> **EXERCISE AIM**
A set of records appears below. Print them all, word for word.

> **Stored records**
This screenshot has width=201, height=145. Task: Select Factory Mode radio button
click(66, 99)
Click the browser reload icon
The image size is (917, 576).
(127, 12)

> **RESPONSE TO THIS TASK**
This screenshot has width=201, height=145. Task: Select Factory Mode radio button
click(66, 99)
Click the browser reload icon
The image size is (917, 576).
(127, 12)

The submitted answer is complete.